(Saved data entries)
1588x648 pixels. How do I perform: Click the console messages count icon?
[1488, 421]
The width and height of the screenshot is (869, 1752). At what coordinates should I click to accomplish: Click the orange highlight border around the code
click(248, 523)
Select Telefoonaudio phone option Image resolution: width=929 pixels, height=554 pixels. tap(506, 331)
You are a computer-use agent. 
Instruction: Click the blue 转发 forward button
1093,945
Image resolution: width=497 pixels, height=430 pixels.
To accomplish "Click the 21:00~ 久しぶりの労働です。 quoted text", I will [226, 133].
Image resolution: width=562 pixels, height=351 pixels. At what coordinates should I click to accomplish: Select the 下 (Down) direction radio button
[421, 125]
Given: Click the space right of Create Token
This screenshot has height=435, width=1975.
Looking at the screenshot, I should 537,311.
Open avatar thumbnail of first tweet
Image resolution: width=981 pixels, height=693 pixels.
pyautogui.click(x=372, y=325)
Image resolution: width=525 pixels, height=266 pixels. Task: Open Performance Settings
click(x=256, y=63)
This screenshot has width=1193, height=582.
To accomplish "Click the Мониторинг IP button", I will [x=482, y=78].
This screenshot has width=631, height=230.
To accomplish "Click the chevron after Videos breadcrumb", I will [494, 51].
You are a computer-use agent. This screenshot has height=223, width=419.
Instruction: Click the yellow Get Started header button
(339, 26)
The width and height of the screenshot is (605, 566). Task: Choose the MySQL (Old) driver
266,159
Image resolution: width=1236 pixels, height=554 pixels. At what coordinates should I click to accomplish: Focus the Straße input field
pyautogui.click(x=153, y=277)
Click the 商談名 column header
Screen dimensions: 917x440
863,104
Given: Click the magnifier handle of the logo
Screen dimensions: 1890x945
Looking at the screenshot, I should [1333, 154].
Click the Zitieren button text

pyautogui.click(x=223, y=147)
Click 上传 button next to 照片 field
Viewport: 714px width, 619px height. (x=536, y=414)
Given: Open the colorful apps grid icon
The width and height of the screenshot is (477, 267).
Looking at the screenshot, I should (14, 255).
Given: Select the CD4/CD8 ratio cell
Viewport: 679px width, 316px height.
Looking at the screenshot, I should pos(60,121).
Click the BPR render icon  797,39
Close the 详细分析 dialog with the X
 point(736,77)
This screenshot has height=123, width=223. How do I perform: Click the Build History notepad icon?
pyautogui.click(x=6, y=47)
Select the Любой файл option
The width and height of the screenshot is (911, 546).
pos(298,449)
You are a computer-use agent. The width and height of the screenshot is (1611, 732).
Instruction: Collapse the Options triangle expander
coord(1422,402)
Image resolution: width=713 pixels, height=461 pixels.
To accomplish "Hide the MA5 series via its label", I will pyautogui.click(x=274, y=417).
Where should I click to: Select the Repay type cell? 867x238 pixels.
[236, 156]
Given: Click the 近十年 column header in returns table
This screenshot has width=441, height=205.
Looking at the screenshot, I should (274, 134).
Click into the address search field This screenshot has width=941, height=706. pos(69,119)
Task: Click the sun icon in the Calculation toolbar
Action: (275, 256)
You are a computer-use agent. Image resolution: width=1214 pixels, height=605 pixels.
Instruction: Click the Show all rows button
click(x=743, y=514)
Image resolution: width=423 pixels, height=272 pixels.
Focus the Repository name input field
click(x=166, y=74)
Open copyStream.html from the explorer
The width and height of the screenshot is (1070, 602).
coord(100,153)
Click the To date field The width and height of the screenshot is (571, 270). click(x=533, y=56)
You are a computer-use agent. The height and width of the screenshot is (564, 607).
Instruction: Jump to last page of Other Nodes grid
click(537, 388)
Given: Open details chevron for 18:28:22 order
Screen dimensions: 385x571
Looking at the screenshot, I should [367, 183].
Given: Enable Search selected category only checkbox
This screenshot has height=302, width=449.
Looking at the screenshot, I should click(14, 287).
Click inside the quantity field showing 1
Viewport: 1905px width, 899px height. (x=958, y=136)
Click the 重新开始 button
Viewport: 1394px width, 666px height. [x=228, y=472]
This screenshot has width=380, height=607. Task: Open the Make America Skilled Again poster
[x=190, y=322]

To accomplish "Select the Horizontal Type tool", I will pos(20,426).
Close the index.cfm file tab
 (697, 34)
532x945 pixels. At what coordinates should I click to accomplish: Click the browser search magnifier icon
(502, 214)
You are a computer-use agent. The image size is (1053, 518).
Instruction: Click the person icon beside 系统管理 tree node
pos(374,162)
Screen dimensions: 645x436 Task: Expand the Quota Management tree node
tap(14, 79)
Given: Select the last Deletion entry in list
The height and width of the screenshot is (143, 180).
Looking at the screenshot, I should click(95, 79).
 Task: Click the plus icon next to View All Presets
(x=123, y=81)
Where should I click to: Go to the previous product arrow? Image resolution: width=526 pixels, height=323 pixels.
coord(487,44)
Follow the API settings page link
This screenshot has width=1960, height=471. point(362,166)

Task: Lines that hold "agent" are the ones to copy, so pick each out from the data.

Finished task:
You are a computer-use agent. 
You are a computer-use agent. This screenshot has height=223, width=419.
You are a computer-use agent. The width and height of the screenshot is (1611, 732).
You are a computer-use agent. Image resolution: width=1214 pixels, height=605 pixels.
You are a computer-use agent. The height and width of the screenshot is (564, 607).
You are a computer-use agent. The image size is (1053, 518).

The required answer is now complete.